Foi a primeira vez que resolvi passar meu aniversário com os primos de primeiro grau de afeto. Escolha acertada. Revi irmãos da minha mãe dos quais não recordava mais o rosto. Gente humilde mesmo, da roça. Mãos calosas que apertaram meus dedos pequenos com a satisfação de receber esse povo fino da cidade grande.

“O que tem lá em Inhumas?” Perguntou uma amiga, surpresa com a minha escolha de Carnaval. A parentada apenas, respondi. Mas isso já é de grande valia. Entender nossa genealogia, nossas esquisitices, nossas sapiências. Eles estão tão longe, mas tão perto... Olho para todos e vejo mamãe: sua garra; sua espontaneidade; os olhinhos miúdos, claros e vivos; a sabedoria rural; a brancura da pele curtida pelo sol.

Vejo meu avô, a casa da fazenda. Vejo a bisavó Ambrosina na foto do retrato desgastado e raro e alcanço o rosto da minha irmã Marisa. O sangue é de fato algo poderoso e inexplicável. Todo mundo ali é parte de mim e eu sou parte daquele todo, fragmentado ao longo desses 41 anos de distância.

Ganhei pamonha frita em banha de porco. E de repente meu filho de sete anos era eu ali aos sete anos, correndo por aquele mesmo terreiro vermelho do tempo em que viver era muito longo. Cada panela de alumínio amassada contando uma história de festa de casamento. Cada lenha crepitando no fogo, acalento.

Tia Isabel cantou parabéns pra mim com voz de menina. As rugas se apagando a cada acorde. Tio "Cândio" (Cândido) fez jus ao seu nome e só lembrou das coisas boas de meu pai. Tia Catarina me deu pouso mais galinhada e os primos, cumplicidade e risadas.

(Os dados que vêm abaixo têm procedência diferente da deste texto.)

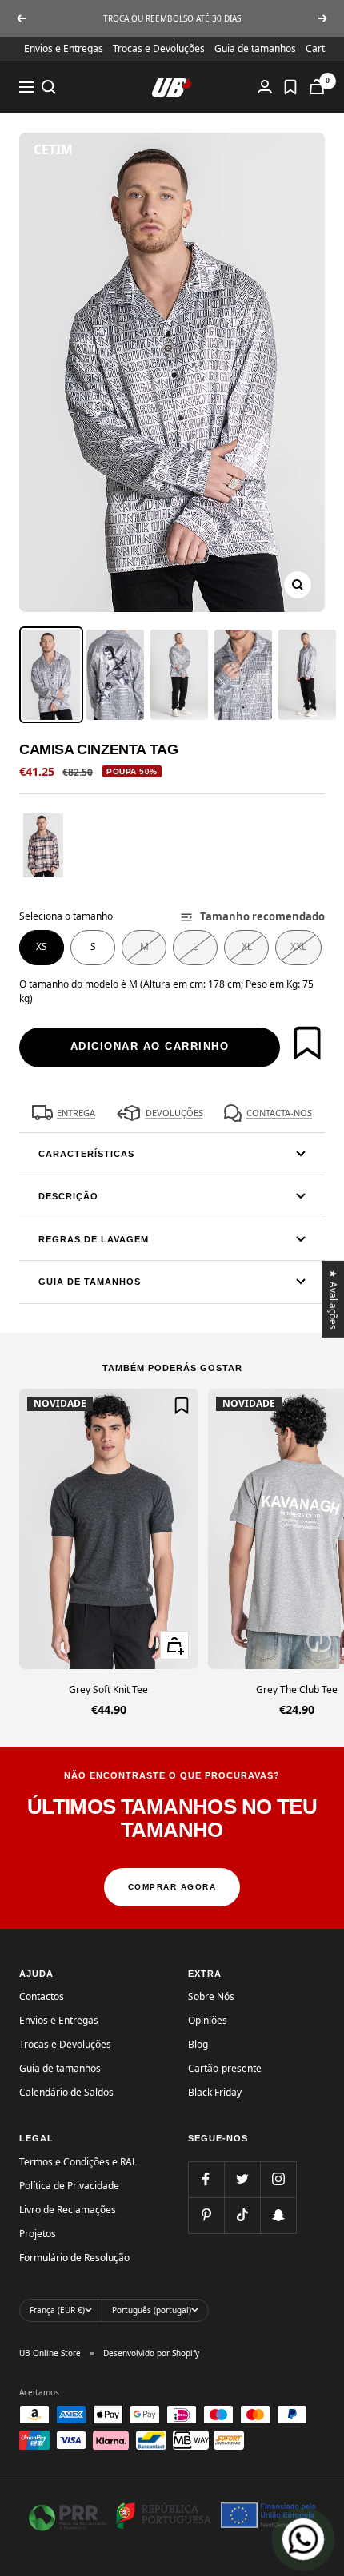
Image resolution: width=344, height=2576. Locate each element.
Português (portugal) (151, 2310)
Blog (198, 2044)
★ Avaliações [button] (334, 1299)
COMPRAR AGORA (172, 1886)
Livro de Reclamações (67, 2209)
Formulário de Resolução (74, 2257)
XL (247, 946)
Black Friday (215, 2092)
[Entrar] (265, 86)
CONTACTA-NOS (279, 1113)
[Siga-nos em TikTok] (242, 2215)
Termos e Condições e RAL (78, 2162)
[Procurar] (49, 87)
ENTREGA (76, 1113)
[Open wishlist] (290, 87)
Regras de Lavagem (93, 1239)
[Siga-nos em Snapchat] (278, 2215)
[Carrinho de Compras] (317, 86)
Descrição (68, 1196)
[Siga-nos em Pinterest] (206, 2215)
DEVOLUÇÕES (174, 1113)
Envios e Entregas (63, 48)
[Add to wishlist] (307, 1042)
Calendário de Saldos (66, 2092)
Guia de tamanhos (255, 48)
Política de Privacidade (69, 2185)
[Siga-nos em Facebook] (206, 2179)
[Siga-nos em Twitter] (242, 2179)
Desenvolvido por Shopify (151, 2353)
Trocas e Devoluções (159, 48)
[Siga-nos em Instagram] (278, 2179)
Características (86, 1154)
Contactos (41, 1996)
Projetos (37, 2233)
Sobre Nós (211, 1996)
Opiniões (207, 2020)
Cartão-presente (225, 2068)
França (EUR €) (57, 2310)
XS (41, 946)
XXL (298, 946)
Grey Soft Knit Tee (108, 1689)
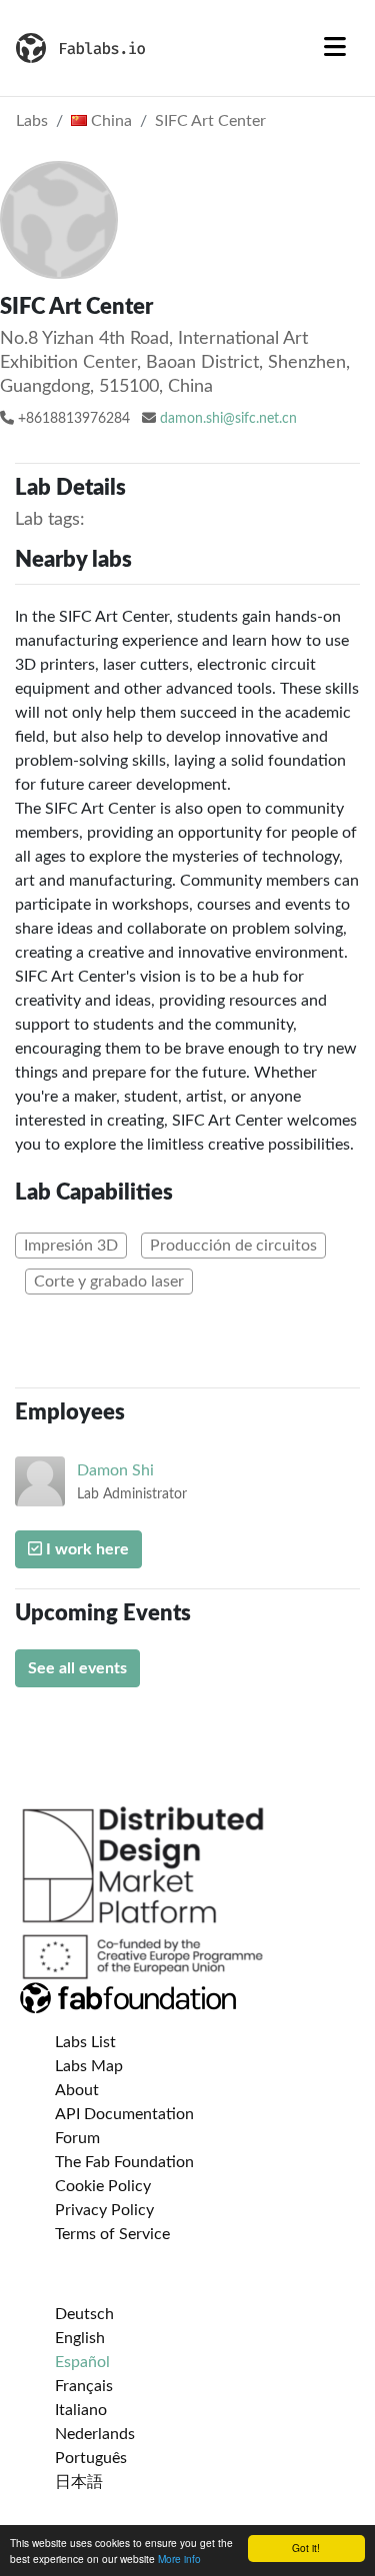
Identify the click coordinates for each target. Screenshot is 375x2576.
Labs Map (89, 2066)
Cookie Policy (103, 2186)
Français (84, 2386)
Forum (77, 2138)
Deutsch (84, 2314)
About (77, 2090)
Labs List (85, 2042)
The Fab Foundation (124, 2162)
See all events (77, 1668)
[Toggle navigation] (335, 48)
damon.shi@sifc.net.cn (228, 419)
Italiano (81, 2410)
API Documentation (124, 2114)
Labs (32, 121)
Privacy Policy (104, 2210)
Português (91, 2458)
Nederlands (95, 2434)
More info (179, 2558)
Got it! (306, 2547)
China (109, 121)
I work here (85, 1549)
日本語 (79, 2482)
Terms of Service (112, 2234)
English (80, 2338)
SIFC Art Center (210, 121)
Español (82, 2362)
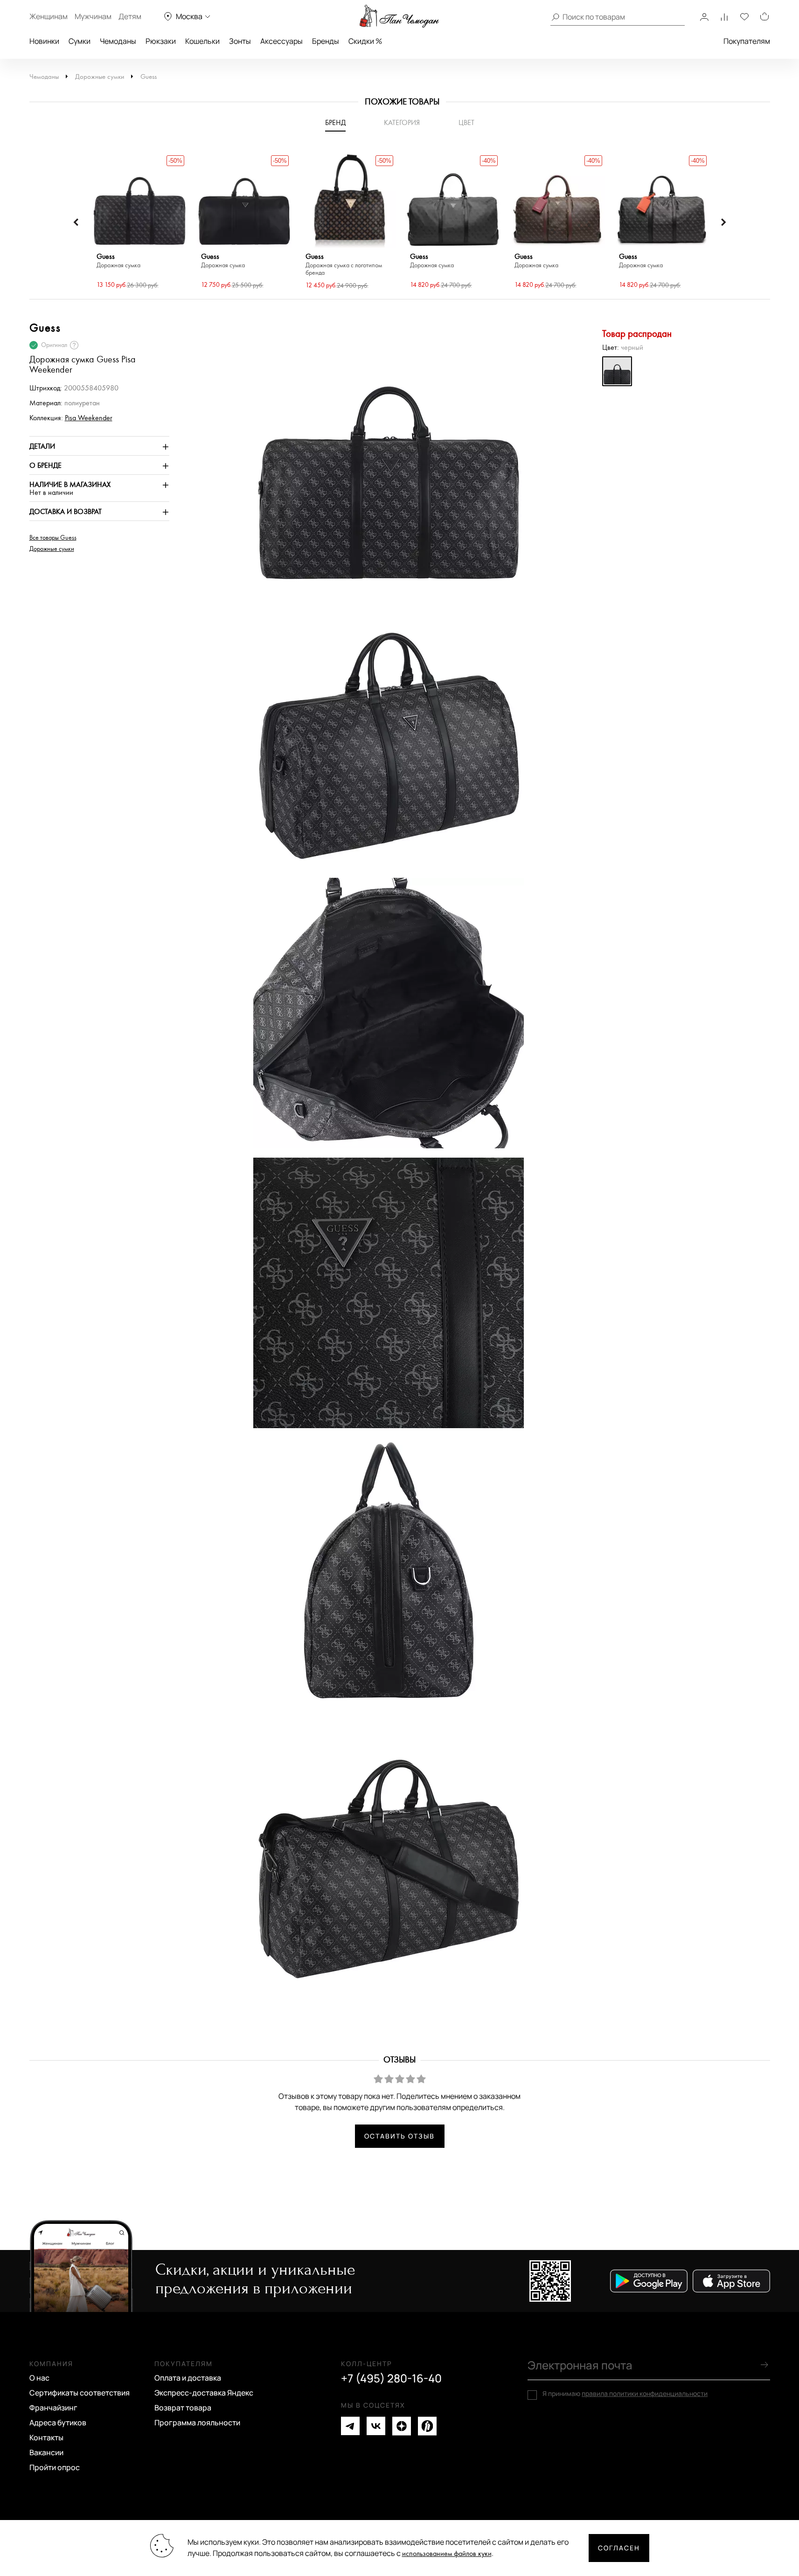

E depois voltar dos grotões da memória e encarar o facebook com sua leviana alegria. Ter a certeza de que muita gente ainda vive fora desse mundo online e - mesmo assim - é conectada com o que o mundo tem de grande: fraternidade e honra.

Receber parabéns dos amigos virtuais e reais e me ver reconhecida - também - como parte desta tribo global. Ser definida como multitemática e internética* - para a menina que se forjou no interior de Goiás - é quase uma ovação! Irada, alegre, polêmica... Misericórdia! Que os anjos do céu me alumiem, amém!


* Salve, amigo Celso, pois essa elegia foi demais! Agradecida!

Comentários

  1. Ei,

    faz tempo que não lia seu blog. Que maravilha! Aquele texto do Spinoza então, que presente de Deus! É tudo o que penso e mais um pouco. E acredito que vai me ajudar a ensinar religião aos filhotes aqui...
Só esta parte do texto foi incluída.